In this analysis we hold that the place, situs or venue of judicial  inquiry
and trial of the offence must logically be restricted to  where  the  drawee
bank, is located.  The law should not be warped for  commercial  exigencies.
As it is Section 138 of the NI Act  has  introduced  a  deeming  fiction  of
culpability, even though, Section 420 is still available in case  the  payee
finds it advantageous or convenient to proceed  under  that  provision.   An
interpretation should not be imparted to Section 138 which  will  render  it
as a device of harassment i.e. by sending notices from a place which has  no
casual connection with the transaction  itself,  and/or  by  presenting  the
cheque(s) at any of the banks where the payee may have an account.   In  our
discernment, it is also now  manifest  that  traders  and  businessmen  have
become  reckless  and  incautious  in  extending  credit  where  they  would
heretofore have been extremely hesitant, solely because of the  availability
of redress by way of  criminal  proceedings.   It  is  always  open  to  the
creditor to insist that the cheques in question be made payable at  a  place
of  the  creditor’s  convenience.   Today’s  reality  is  that   the   every
Magistracy is inundated with prosecutions under Section 138 NI Act, so  much
so that the burden is becoming unbearable and detrimental  to  the  disposal
of other  equally  pressing  litigation.   We  think  that  Courts  are  not
required to twist  the  law  to  give  relief  to  incautious  or  impetuous
persons; beyond Section 138 of the NI Act.

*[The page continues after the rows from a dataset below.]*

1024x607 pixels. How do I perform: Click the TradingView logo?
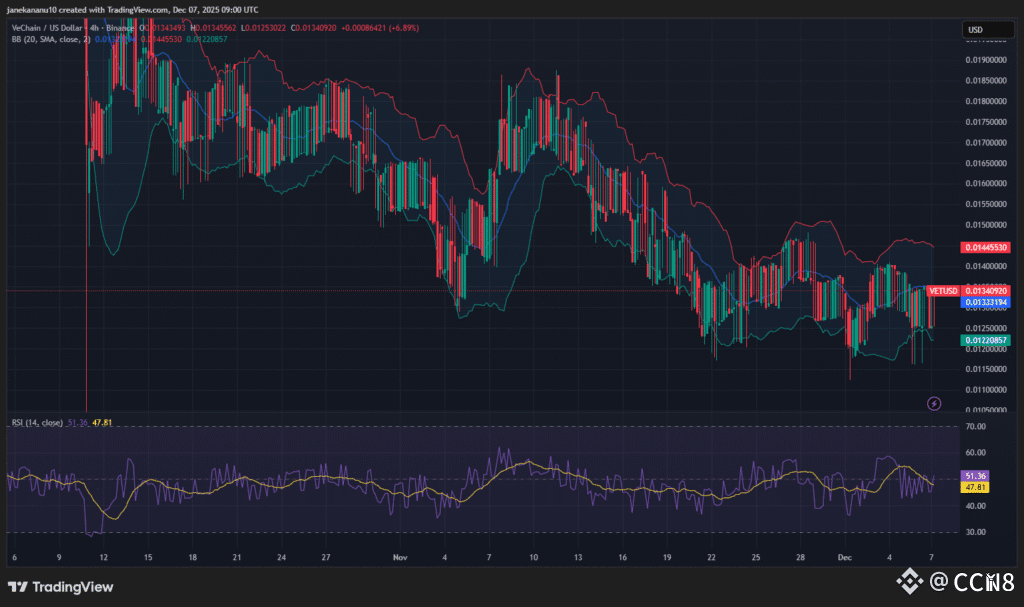(60, 587)
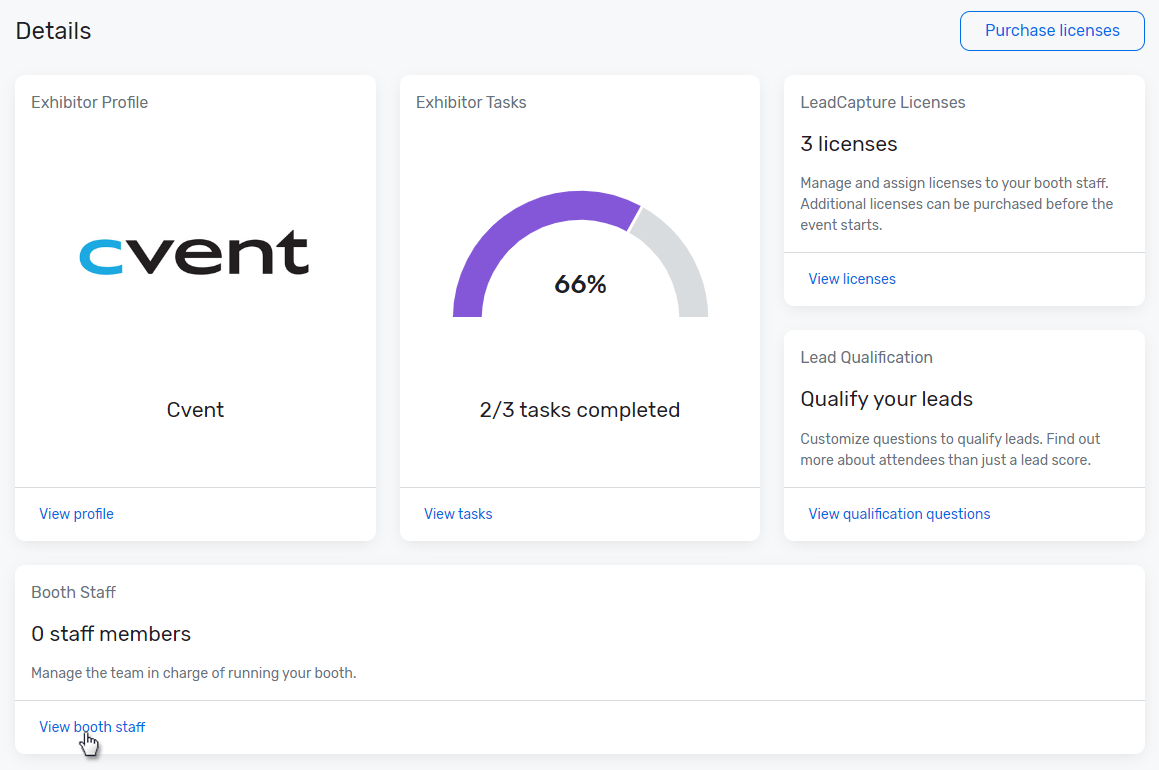Click the Booth Staff card title
The height and width of the screenshot is (770, 1159).
coord(74,592)
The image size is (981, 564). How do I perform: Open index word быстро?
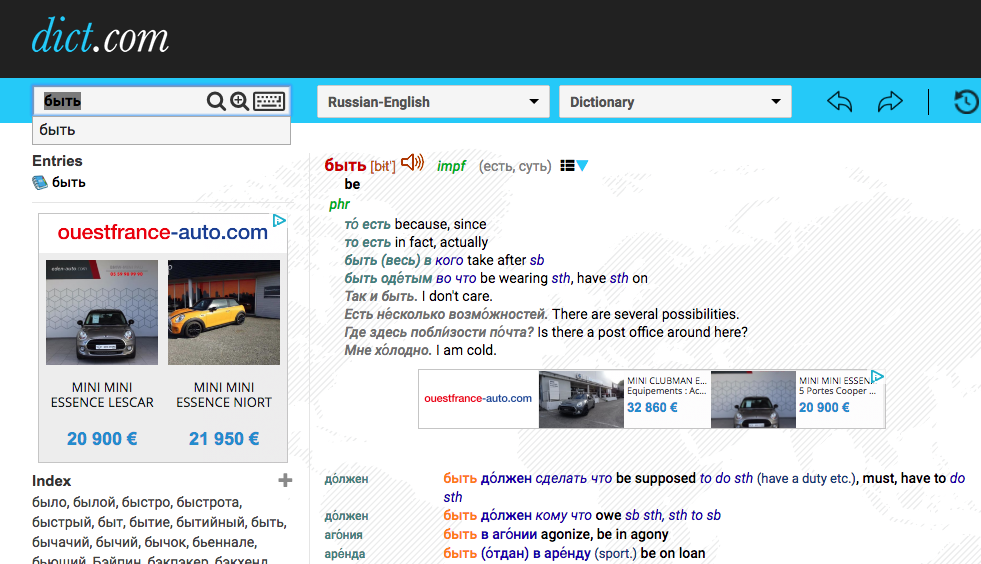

We feel compelled to reiterate our empathy with a payee who has  been  duped
or deluded by a swindler  into  accepting  a  cheque  as  consideration  for
delivery of any of his property; or because of the receipt of a  cheque  has
induced the payee to omit to do anything resulting in  some  damage  to  the
payee.  The relief introduced by Section 138 of the NI Act  is  in  addition
to the contemplations in the  IPC.   It  is  still  open  to  such  a  payee
recipient of a dishonoured cheque to lodge a First Information  Report  with
the Police or file a Complaint directly  before  the  concerned  Magistrate.
If the payee succeeds in establishing that the inducement  for  accepting  a
cheque  which  subsequently  bounced  had  occurred  where  he  resides   or
ordinarily transacts business, he will not have to suffer  the  travails  of
journeying to  the  place  where  the  cheque  has  been  dishonoured.   All
remedies under the IPC and CrPC are available to such a payee if he  chooses
to pursue this course of action, rather than a Complaint under  Section  138
of the NI Act.  And of course, he  can  always  file  a  suit  for  recovery
wherever the cause of action arises dependent on his choosing.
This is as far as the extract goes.